Para muestra de su naturaleza, un par de ejemplos. El 16 de marzo de 1935, un centenar de falangistas asaltó las instalaciones de los almacenes SEPU, en la Gran Vía de Madrid, muy cerca de la Telefónica. Irrumpieron blandiendo porras de goma, rompieron el escaparate y destrozaron vitrinas, sembrando el pánico de los clientes. ¿El motivo? La campaña desplegada por el partido liderado por José Antonio a través de su periódico, Arriba, contra SEPU, Nestlé y el “capitalismo judío” al que acusaban de arruinar con su política de precios rebajados al pequeño comercio y a los productores nacionales. Cristales rotos y antisemitismo: no es necesario buscar en exóticas latitudes el origen de estas influencias. Por otro lado, Luis Jiménez de Asúa, socialista, catedrático de Derecho, presidente de la comisión que redactó la Constitución de 1931 y candidato a la vicepresidencia de las Cortes sufrió el 12 de marzo de 1936 un atentado en el que murió su escolta. Un mes después la misma Falange que había reivindicado su autoría asesinó al instructor de la causa, el juez Manuel Pedregal. No se trataba de una mera dinámica de acción-reacción en un contexto de confrontación con otros grupos extremistas, como justificó cierta lectura sobre la época: era el resultado de la “actuación criminal de bandas organizadas, que, reiteradamente y por lo común de modo indiscriminado, pretende crear alarma social con fines políticos”, según la tercera acepción en el DRAE de la palabra “terrorismo”.

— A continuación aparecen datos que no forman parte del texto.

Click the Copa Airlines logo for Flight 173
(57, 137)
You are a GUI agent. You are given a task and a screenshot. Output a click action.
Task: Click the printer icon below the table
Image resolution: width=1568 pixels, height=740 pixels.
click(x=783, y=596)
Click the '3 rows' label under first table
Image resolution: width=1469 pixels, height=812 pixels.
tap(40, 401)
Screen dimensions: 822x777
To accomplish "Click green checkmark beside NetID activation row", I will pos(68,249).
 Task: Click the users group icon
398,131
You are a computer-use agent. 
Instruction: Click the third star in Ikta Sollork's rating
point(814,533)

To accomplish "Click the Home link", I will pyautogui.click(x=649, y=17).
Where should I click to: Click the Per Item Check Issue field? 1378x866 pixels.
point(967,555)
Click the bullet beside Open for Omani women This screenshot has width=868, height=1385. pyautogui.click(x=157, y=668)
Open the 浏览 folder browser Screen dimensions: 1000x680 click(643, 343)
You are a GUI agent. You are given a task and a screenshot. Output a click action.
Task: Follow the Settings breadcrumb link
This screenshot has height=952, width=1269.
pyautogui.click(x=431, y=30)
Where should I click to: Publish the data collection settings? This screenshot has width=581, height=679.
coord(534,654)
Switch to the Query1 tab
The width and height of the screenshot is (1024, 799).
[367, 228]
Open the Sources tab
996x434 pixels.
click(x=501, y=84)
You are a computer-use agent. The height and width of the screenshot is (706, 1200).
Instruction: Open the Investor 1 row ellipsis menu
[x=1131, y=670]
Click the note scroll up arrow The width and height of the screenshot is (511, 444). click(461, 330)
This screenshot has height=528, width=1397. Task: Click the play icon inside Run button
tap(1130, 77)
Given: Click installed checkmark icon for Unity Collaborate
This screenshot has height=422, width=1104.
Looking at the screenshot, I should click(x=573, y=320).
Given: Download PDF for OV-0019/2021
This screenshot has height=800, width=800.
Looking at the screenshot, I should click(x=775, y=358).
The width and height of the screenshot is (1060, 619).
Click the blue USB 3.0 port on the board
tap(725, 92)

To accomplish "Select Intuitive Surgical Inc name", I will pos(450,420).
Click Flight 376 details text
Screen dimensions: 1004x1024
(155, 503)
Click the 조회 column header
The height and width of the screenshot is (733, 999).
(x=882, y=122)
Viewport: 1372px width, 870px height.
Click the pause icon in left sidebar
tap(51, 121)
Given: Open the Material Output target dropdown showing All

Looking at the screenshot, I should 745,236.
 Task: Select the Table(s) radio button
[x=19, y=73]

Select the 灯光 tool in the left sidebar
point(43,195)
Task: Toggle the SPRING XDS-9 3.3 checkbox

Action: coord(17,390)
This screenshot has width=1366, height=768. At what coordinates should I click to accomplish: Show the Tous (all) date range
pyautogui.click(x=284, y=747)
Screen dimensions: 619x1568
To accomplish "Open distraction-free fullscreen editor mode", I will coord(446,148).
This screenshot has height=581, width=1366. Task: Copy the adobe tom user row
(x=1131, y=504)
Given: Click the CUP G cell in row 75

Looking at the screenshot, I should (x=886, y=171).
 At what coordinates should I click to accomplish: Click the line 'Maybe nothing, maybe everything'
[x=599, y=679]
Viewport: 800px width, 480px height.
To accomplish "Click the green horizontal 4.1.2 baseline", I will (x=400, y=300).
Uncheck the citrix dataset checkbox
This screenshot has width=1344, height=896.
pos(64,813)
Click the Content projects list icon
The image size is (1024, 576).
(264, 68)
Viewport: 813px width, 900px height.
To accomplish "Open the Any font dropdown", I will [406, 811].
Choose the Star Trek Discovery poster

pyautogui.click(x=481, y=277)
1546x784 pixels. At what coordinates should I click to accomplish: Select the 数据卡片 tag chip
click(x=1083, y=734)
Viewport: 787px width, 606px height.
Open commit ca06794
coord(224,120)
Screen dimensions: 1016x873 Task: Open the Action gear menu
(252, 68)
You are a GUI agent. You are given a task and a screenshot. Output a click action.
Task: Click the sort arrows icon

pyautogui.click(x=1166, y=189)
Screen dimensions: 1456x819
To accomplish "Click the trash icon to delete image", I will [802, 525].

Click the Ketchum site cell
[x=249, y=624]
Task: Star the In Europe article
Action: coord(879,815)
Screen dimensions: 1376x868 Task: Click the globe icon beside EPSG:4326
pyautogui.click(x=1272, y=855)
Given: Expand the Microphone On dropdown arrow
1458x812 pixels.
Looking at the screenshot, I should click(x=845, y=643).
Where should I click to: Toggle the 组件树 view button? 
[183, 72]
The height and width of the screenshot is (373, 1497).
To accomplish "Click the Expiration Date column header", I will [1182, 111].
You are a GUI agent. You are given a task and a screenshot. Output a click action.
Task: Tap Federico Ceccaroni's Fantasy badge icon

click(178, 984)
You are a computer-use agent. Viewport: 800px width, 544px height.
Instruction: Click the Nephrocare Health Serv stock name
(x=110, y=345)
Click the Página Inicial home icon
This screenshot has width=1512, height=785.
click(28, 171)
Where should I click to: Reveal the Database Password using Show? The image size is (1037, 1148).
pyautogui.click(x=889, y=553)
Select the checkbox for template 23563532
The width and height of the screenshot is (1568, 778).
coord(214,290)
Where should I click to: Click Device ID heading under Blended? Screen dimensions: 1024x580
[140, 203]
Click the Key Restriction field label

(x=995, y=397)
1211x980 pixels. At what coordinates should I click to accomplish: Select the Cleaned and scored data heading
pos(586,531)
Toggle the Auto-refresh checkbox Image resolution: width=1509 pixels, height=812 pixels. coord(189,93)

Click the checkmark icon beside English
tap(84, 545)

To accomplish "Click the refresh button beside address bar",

En definitiva, José Antonio Primo de Rivera fue el líder de un grupo organizado de carácter violento que actuó como colaborador necesario en la creación de un estado de necesidad legitimador de la sublevación militar. Como aprendiz de brujo, pereció a consecuencia de los efectos derivados de sus actos. No fue más víctima de la guerra civil de lo que Reinhardt Heydrich lo fue de la Segunda Guerra Mundial. No pueden establecerse diferencias de consideración entre el jefe del Estado y el fundador de la Falange que, en triada inseparable completada por el crucifijo, presidieron las paredes de aulas, comisarías y covachuelas administrativas durante toda la duración del régimen del 18 de julio. Quienes se encuadraron en su partido ejercieron la violencia, usurparon propiedades, participaron de la corrupción institucionalizada y usufructuaron los beneficios de la victoria hasta la desarticulación del Movimiento Nacional en 1977.
La salida del líder del fascismo español del mausoleo oficial de la dictadura es un paso más en el desmontaje de la necrópolis sobre la que ha acampado durante demasiado tiempo la memoria histórica de España. Sus deudos no pueden quejarse: tendrá una salida digna, si se la compara con la situación de las de las otras víctimas que aguardan la ocasión de que los suyos puedan honrarlas en paz y con dignidad. Cuando eso ocurra, me confieso pesimista sobre la posterior resignificación del denominado Valle de los Caídos. Albergo dudas acerca de que pueda cumplir alguna vez una función de educación cívica. Quizás fuera mejor que el tiempo, la erosión y la tectónica hicieran su lento e implacable trabajo hasta convertir el entorno en algo parecido a los grabados de ruinas de Piranesi, la única forma posible de que un lugar tan nefasto logre ostentar algo de belleza.